While the initial stages were described as emotionally challenging for relatives, relatives felt that with the progression of time they were able to also gradually adjust to the situation. They reported that in due time, they managed to emotionally distance themselves from the situation, allowing for greater acceptance of the consequences of decreasing oral intake.

“Yes, well, the first year was really tough. But now I am better able to look at things from a distance.” [relative 2]

Then, with further progression of dementia, relatives found it easier to make decisions such as stopping with actively providing food and drinks. The involved relatives and healthcare professionals felt that the focus of care shifted from ensuring adequate nutrition to prioritizing comfort and enjoyment during mealtimes. Further, healthcare professionals found it easier to maintain an emotional distance, although some of them experienced feelings of frustration or helplessness, especially in cases where communication with the person with dementia was no longer possible.

“If she could clearly say, ‘If I don’t eat, I’ll die’, that's fine, then it's a different story. But if you can’t talk to someone about it at all, you are left feeling powerless.” [(elderly) care physician 1]

Although accepting the situation became more easy over time, in one of the cases the situation had negative consequences for the health of the relative themselves, who was eating less, was having a one-sided diet, and became less active.

Upon asking, the healthcare professionals and relatives expressed reluctance to provide artificial nutrition and hydration, in situations of a person continuously refusing to eat and drink. The reluctance reflected ethical and personal views. Healthcare professionals mentioned that they sometimes raised this treatment option, but after explaining and discussing, families do not want to start with artificial nutrition and hydration. Most healthcare professionals felt that artificial nutrition and hydration was not a suitable option for treatment of persons with dementia. Even persons with dementia themselves were reported opposed to such interventions when oral intake would be no longer possible, affirming their autonomy in end-of-life decisions, and the person with dementia in our study replied:

“No, I am not going to do that [referring to agreeing on placement of a nasogastric tube]. I’m telling you. If you [husband] make me do that, I’ll put you on a feeding tube forever” [person with dementia 1]

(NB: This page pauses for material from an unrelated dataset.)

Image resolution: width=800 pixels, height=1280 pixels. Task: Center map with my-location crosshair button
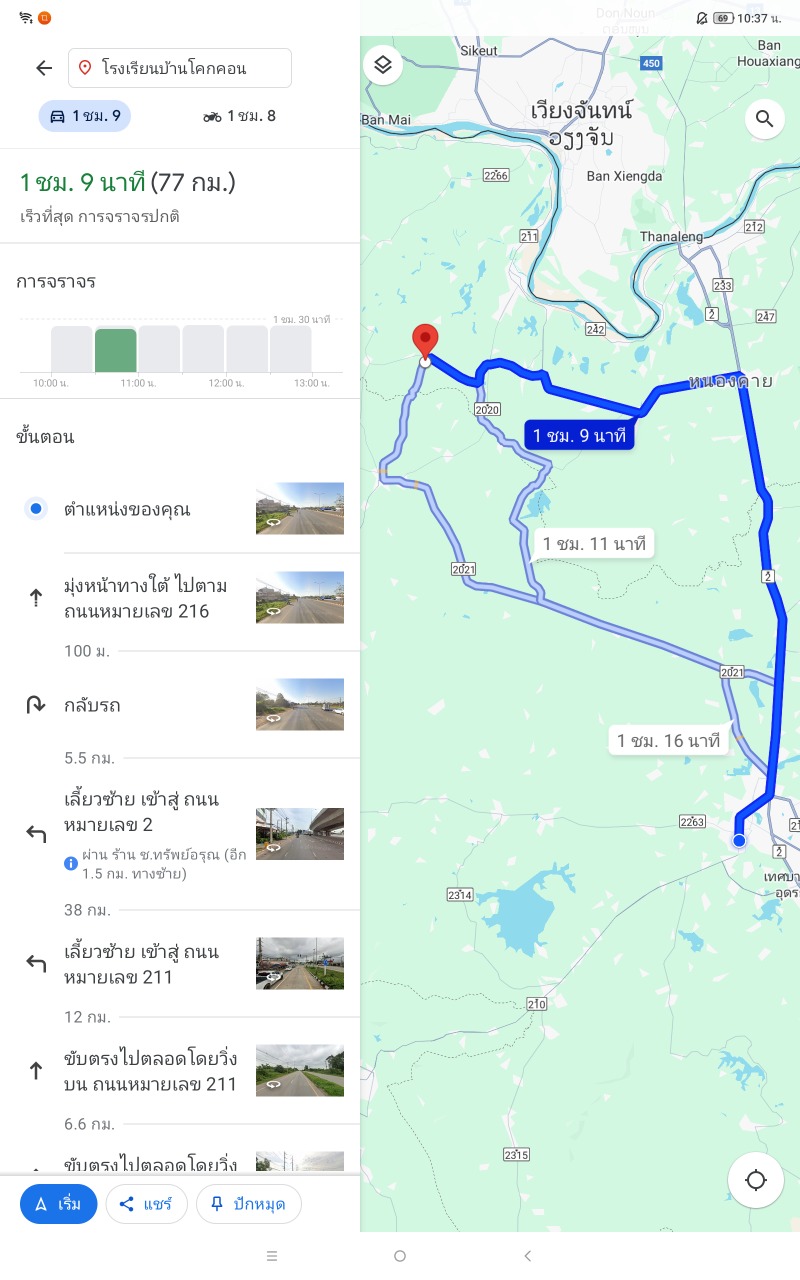pyautogui.click(x=756, y=1180)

In one of the cases, the healthcare professionals and relatives organized a moral case deliberation, to discuss the treatment plan regarding resistive behavior. This was experienced as being helpful by all involved persons.

“Clarifying the situation and getting everyone on the same page really brought peace of mind” [General Practitioner 1]

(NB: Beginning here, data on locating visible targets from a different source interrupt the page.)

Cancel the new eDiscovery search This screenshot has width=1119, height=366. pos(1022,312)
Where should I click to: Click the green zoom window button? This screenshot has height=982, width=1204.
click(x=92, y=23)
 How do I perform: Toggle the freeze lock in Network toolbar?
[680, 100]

Understanding the resident with dementia and the resistive behavior

The second theme describes the need to understand the person with dementia and the mealtime context, including what eating and drinking means to someone.

Various examples of resistive behavior were described by participants, such as verbal refusal or non-verbal behavior such as keeping their mouth closed, be distracted, or walking away from the table in the dining room. The frequency of the behavior varied. Participants mentioned that in some situations there can be relatively good days when someone eats an acceptable amount of food, while he refuses everything that is offered the next day, resulting in low overall oral intake.

“He had this period. It really was unpredictable. Because just three weeks ago when I went on holiday, he wanted to stay in bed all the time. And now I’ve just arrived here and I see him sitting in the living room happily talking, which he hasn’t done in almost 2 years. So, it's really in spurts and phases. […] He pushes the plate away. […] The moment you want to give him a bite, he will just turn his head or keeps his mouth closed.” [relative 3]

Both healthcare professionals and relatives emphasized the need to continuously search for underlying causes of the resistive behavior, including physical factors to psychological factors. This continuous search was obvious through reporting on details of potentially relevant observations, and people wondering, for example, whether the person could be bothered by toothache or has difficulty to concentrate on a meal. Another possible underlying factor mentioned was the influence of culture, including knowing what eating and drinking means to the person with dementia. Awareness of these factors and individual preferences were described as essential for interpreting the behavior and tailoring the care to the someone's needs.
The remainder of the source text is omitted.